Two days later, I had a conversation with Maria, during which she told me that Donald “liked” me, and I admitted that I returned the “liking.” For the next three or four weeks, Donald and I spent a lot of time talking with each other, and I quickly grew to admire him more than ever. So much so, that I decided that he was the one I would want to marry someday.


During the first week of August, I attended a Regional Conference for the Advanced Training Institute. While at that conference, two significant things happened. While in a session for young ladies, I heard a speaker (Mrs. Speed) talk about surrendering your “love life” to the Lord, and asking Him to take desires you have for marriage, and put them “to sleep” until His proper timing.


Everything I heard rang true in my heart, as I knew that the desires I had for marriage at that time were not in God’s timing. So, at the close of the session, I bowed my head and prayed, “Dear Heavenly Father, I want to surrender my love life to you. Can you please take these desires I have for marriage, and put me to sleep to all such desires until I’ve met the one you have for me to marry, and until it is your perfect timing? Thank you, Lord. In Jesus’ name, amen.” Almost instantly, those feelings and desires I had had disappeared—almost as suddenly as if someone had turned off a flowing faucet.


The second significant thing that happened during that conference, was that the Director of the ATI department at the Institute in Basic Life Principles’ Headquarters asked me to come work in their department. Having just graduated high school, and having a great interest in children and writing, the job opening they had for working with the homeschooling curriculum sounded like a perfect fit for me. After praying about it, I accepted the position, and left for Chicago on September 11 at the age of 18.


Up until the time I left, I had no communication with Donald, and avoided him whenever I saw him at church. Since God had put my desires for marriage to rest, I no longer had any feelings for him of that kind, so I basically gave him the “cold shoulder.” Over a year passed by on swift wings. The Lord during this time was taking this young girl, and stretching her—causing her to grow into a woman. During this time, Donald remained in Texas, trying not to give up all hope that I would one day return his feelings for me.

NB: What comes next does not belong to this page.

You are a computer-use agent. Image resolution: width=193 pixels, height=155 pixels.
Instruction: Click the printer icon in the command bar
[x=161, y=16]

December arrived, and I knew I would be going home in a few short days for Christmas vacation. One day, a thought struck my brain, “I can’t wait to go home and see Donald.” Shocked that I had thought such a thing, I thought, “Whoa there…where did that thought come from? I haven’t even thought of him nor heard from him in the last several months.” Confused, I put the thought behind me. However, as the days continued, and I came closer to going home, I thought more and more of Donald. “Lord, what are you doing to me?” I questioned. “I thought I asked you to put me to sleep, but all these thoughts and desires are coming back to me. Please put me to sleep again!”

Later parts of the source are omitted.